Little Training Additions for Big Results

by Seth Proctor
Track Shack Social Medial Intern/Competitive runner from Edgewater High School and Florida State University

Over the years I’ve been lucky enough to be one of those guys that seems to stand up to most training that gets thrown at them and never face any bodily consequences. It’s a blessing and a curse – well, mostly a blessing. So, with that luck you can imagine how surprised, shocked, confused, and just overall lost I was when I encountered my first major injury last spring. Coming off a good block of introductory training I soon found myself hobbled by a stabbing pain in my soleus, which progressed from a frustrating post-run tightness to an inability to jog across the road and avoid a car (major problem in a college town).
Like most runners I went through a stage of Denial (I’m not injured, bro), Grieving (how could I be injured during my last track season?! Wahh), to Acceptance (I can’t walk, I should probably stop running), and finally, a phase most non-runners don’t know, Drive (So how can I come back better and never face this again?).

I spent eight tough weeks off the road, track, and trail when all was said and done.

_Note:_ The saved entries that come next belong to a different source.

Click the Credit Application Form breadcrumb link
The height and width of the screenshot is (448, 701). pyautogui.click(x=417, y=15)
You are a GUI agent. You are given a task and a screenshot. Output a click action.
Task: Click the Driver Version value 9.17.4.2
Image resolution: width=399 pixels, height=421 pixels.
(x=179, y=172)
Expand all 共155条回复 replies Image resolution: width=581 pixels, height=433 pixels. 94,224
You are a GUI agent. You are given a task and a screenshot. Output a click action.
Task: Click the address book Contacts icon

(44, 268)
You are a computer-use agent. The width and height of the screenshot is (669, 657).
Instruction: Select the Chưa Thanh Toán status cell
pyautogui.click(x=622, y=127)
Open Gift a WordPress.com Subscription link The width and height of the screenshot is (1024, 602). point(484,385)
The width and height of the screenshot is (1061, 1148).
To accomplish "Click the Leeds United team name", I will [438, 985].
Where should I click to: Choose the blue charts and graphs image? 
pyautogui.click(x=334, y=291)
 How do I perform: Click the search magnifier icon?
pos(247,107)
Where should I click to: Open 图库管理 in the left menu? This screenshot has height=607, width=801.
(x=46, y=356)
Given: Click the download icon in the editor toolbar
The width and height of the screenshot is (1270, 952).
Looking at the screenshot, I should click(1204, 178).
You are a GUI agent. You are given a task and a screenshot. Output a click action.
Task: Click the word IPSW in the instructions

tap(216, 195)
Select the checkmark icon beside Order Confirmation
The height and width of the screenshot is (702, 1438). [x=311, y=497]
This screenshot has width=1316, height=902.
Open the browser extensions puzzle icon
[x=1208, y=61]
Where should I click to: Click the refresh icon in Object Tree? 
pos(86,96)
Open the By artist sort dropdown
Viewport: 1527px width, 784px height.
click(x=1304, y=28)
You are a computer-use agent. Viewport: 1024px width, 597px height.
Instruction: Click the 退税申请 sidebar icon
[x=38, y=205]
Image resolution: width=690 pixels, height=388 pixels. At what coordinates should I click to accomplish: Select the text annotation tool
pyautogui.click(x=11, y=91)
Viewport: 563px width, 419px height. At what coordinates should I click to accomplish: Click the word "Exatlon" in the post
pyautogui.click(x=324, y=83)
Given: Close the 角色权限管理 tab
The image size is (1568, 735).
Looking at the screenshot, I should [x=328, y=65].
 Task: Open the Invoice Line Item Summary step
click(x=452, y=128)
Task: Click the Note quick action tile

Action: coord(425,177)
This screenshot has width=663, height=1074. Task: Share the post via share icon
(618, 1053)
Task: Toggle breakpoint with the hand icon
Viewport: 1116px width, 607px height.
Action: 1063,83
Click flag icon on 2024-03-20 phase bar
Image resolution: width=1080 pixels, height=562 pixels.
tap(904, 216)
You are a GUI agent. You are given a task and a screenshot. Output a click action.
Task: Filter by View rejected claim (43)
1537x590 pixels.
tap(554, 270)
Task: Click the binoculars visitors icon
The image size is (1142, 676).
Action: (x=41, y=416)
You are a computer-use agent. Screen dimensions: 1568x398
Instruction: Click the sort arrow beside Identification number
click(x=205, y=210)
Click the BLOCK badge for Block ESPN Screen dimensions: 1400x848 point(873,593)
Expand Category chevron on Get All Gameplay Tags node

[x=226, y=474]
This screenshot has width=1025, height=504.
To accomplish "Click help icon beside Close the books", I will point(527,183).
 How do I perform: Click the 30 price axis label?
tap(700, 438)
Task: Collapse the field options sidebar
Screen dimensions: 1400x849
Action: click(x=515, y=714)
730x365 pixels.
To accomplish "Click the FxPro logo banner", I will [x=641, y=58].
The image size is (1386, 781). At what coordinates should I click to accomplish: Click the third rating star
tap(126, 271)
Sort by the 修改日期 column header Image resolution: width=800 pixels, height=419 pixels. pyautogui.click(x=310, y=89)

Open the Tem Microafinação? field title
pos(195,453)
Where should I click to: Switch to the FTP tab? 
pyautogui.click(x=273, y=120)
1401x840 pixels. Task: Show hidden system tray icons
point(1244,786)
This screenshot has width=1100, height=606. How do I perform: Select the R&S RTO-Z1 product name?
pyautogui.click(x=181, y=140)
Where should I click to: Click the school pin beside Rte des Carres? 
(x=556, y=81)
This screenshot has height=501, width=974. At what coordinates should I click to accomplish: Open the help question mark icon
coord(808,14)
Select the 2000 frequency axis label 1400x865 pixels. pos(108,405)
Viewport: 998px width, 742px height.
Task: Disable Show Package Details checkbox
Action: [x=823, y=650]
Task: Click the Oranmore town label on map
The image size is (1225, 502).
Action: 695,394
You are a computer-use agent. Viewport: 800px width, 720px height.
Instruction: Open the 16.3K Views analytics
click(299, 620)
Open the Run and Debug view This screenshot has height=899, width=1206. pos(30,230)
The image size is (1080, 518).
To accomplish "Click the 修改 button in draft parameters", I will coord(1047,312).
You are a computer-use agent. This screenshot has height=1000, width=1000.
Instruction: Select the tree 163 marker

Did I come back stronger and set a miraculous PB, win a conference title, or secure that elusive All-American? No, but I can tell you that I learned a whole lot more in those eight weeks about all the ancillary work runners so often neglect than I did in my whole career preceding it! Here are some of the best bits of I picked up that have remained in my training regime even now that I’m back and healthy:


Many runners not on an NCAA team or under a professional coach often leave body strengthening at doing some pushups and sit ups a few times a week (and those are the diligent ones!). If you don’t have a lifting plan in place look to begin incorporating it. You’ll not only gain injury prevention benefits, but you’ll also see improvement s in your running efficiency over the course of a 6-8 week program, as well as improved recovery due to the hormonal changes that occur when one lifts heavy weights. Aim to do low reps at a high percentage of your single rep maximum, aiming to keep good form the whole way. Look to do a lifts that combine full body movement and stabilization like deadlifts, squats, and as you advance cleans and other Olympic lifts.

Drills & Pylometrics:

Whether you’re looking to find that extra bit of explosiveness at the end of a hard race, aiming to improve your running efficiency at all paces, or simply trying to stay strong and avoid injury a system of drills and plyometric exercises are the way to go. One major caveat: start SLOW! Going too hard, too quickly with these will have the reverse effect and likely leave you too sore to train or injured. When planning your program you should build in exercises aimed at working hip and ankle mobility and strength, as well as ones that target force production. An example of these would be “Russians” (walking slowly with exaggerated running movements), and single leg hops (jumping for height and distance on one leg).

Non-Running Aerobic Work:

Have you ever seen a swimmer’s daily workout regime? They have crazy amounts of intervals and are in the pool forever! How about a decent cyclist? Hours, on hours, on hours in the saddle! So why aren’t they turning up lame as often as runners? Simple: we are a high impact activity. If you’re currently already redlining your ability to run injury free, then look to some alternative exercises to add strong aerobic work to your foundation with lowered injury risks. Since not everyone has an underwater treadmill or Alter-G treadmill hanging out in their garage, stick to simple things like swimming/aqua jogging, biking, and elliptical. Since it’s often harder to get one’s heart rate as high as running with these types of exercise, you should work to incorporate ‘workouts’ into most of your sessions. After a short warm-up go straight into a series of 30 second to 10 minute bursts at a high effort level before recovering just enough to do it again.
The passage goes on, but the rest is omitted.